Table reservations and show packages available!
After a full day of entertainment on U Street, we're celebrating all night long at The Howard Theatre!
For more information on the fight, go to: http://www.cbssports.com/boxing/fight/mayweather-vs-pacquiao
For more information on the Funk Parade, go to: http://funkparade.com/
Lee Fields & The Expressions
There aren’t too many artists making soul music today who had a release in 1969, back when R&B was first beginning to give the drummer some. Lee Fields, however, is one such artist—or maybe he’s better labeled a phenomenon. Since the late sixties, the North Carolina native has amassed a prolific catalog of albums and has toured and played with such legends as Kool and the Gang, Sammy Gordon and the Hip-Huggers, O.V Wright, Darrell Banks, and Little Royal. With a career spanning 43 years, releases on twelve different record labels, and having toured the world over with his raucous-yet-tender voice, it’s mind-blowing that the music he’s making today with Brooklyn’s own Truth & Soul Records is the best of his career.
With a catalogue that ranges from James Brown-style funk to lo-fi blues to contemporary Southern soul to collaborations with French house DJ/producer Martin Solveig, Lee Fields has done it all. Today, with The Expressions—Truth & Soul’s house band, Lee Fields continues to evolve, enmeshed into the group’s sweeping, string-laden, cinematic soul sound. Their latest full-length, Faithful Man, released in March 2012 on Truth & Soul, was called “one smoking mother of an old-sound soul record” by Pitchfork and Vice magazine called Lee the “coolest motherfucker to sing words into a microphone.”
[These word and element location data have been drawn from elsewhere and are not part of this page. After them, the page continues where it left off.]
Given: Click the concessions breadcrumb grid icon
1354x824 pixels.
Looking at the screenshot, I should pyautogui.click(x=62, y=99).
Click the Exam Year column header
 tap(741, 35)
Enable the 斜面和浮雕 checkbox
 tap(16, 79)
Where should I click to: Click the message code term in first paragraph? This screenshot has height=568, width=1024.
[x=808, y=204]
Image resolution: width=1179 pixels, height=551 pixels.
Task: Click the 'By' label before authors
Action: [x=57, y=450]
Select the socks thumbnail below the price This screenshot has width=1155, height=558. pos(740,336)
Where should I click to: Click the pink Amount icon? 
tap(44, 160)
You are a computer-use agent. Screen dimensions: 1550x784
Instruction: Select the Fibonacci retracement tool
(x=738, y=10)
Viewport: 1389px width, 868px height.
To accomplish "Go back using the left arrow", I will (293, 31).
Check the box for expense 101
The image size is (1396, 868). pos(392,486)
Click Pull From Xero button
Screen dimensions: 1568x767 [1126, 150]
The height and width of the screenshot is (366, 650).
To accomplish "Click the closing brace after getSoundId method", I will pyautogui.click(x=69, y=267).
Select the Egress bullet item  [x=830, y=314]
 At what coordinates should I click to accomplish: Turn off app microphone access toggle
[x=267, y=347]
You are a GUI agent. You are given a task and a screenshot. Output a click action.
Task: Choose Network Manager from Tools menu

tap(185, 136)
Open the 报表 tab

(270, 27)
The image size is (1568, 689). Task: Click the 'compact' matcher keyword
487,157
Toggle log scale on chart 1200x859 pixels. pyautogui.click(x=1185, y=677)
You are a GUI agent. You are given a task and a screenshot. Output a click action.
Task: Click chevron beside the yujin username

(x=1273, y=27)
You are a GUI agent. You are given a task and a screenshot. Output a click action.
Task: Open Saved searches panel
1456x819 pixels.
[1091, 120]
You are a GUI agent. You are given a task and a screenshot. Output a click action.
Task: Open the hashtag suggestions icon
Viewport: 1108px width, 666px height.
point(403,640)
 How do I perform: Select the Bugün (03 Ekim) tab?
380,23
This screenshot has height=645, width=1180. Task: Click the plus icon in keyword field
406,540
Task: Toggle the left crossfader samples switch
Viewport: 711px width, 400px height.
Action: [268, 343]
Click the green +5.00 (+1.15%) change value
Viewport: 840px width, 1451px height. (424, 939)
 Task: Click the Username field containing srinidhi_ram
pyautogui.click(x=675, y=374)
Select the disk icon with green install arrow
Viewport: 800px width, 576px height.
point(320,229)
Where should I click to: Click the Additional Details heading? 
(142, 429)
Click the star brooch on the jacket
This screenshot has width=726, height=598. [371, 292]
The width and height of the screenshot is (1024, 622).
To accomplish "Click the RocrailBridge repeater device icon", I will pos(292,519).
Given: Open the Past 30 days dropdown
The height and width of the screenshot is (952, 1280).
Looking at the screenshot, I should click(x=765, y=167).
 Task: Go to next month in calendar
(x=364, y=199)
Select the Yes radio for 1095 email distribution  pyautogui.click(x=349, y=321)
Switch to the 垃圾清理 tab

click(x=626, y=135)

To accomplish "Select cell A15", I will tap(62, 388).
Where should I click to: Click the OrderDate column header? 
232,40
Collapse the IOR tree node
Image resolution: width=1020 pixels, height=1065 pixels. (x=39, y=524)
Since the release of Faithful Man, Lee Fields & The Expressions have been touring the world and racking up accolades from critics and fans alike. Lee Fields was featured on Last Call With Carson Daly and has toured the world over, gaining new fans and satisfying old ones. Highlights include opening slots for The Black Keys, Pretty Lights, and Wilco. Performing in front on 7000 people at Rosklide, 10,000 people at Red Rocks, and sold out shows in New York, San Francisco, Los Angles, Paris, Amsterdam, Berlin, London, Montreal, Austin, Houston, New Orleans and many more.
“In a curious case of musical evolution, the older Fields becomes, the closer he gets to perfecting the sound of soul that he grew up with as a young man, ” so said music writer, scholar, and DJ Oliver Wang about Fields in a piece for NPR in July 2009. The latest LP from Lee Fields and The Expressions is the next step towards this perfection. A step that may find Fields, The Expressions, and Truth & Soul as a label, finally being bestowed the contemporary soul music crown.
Trouble Funk, a musical group born on the streets of Washington, D.C., is synonymous with the emergence of the non-stop, percussion driven, best seen live, experience the party, audience participatory call and response, grassroots, homegrown music called Go-Go. As the world wide ambassadors of the musical genre, Go-Go, a distant but older cousin of Hip-Hop, Trouble Funk has taken their sound from the gritty streets of D.C. to the clubs of the nation and the festivals around the world for the past 35 years.
The band and their sound, developed by mixing an uproarious blend of swinging, up-tempo 70s funk with a 60s style horn section, heavily laden with infectious percussion, topped off with booming vocals and the genre's trademark call and response, burst onto the scene in 1978. Trouble Funk, in its infancy, consisted of the writing team of band leader, bassist and vocalist Tony "Big Tony" Fisher, keyboardist Robert "Syke Dyke" Reed, James Avery and trumpet player Taylor Reed. The group was rounded out with the musical prowess of drummer Emmett Nixon, percussionists Mack Carey and Timothy "Teebone" David, guitarist Chester Davis, trombonist Gerald Reed and saxophonist David Rudd while they peppered the musical landscape of the 1980s with anthems "Drop the Bomb", "Pump Me Up", "Let's Get Small", "So Early in the Morning", "Saturday Night Live from Washington, D.C., Parts 1 and 2", "Say What?" and two R&B/Hip-Hop Billboard charting tracks, "Still Smokin" and "Good to Go". "Drop the Bomb" was the first Go-Go record to be released outside D.C. and was released by the pioneering label, Sugar Hill Records.
Trouble Funk, with their raw, party driven style, was able to capture the attention of musical enthusiasts of a variety of genres catapulting themselves onto the nation and international music scene. They would frequently tour with notable punk rock acts Minor Threat and the Big Boys, while still gracing the stage on major music festivals with legendary artists such as Curtis Mayfield, Parliament Funkadelic, Red Hot Chili Peppers, UB40, Def Leppard and Fishbone, to name a few. Trouble also recorded with Kurtis Blow and appeared in his video, "I'm Chillin'".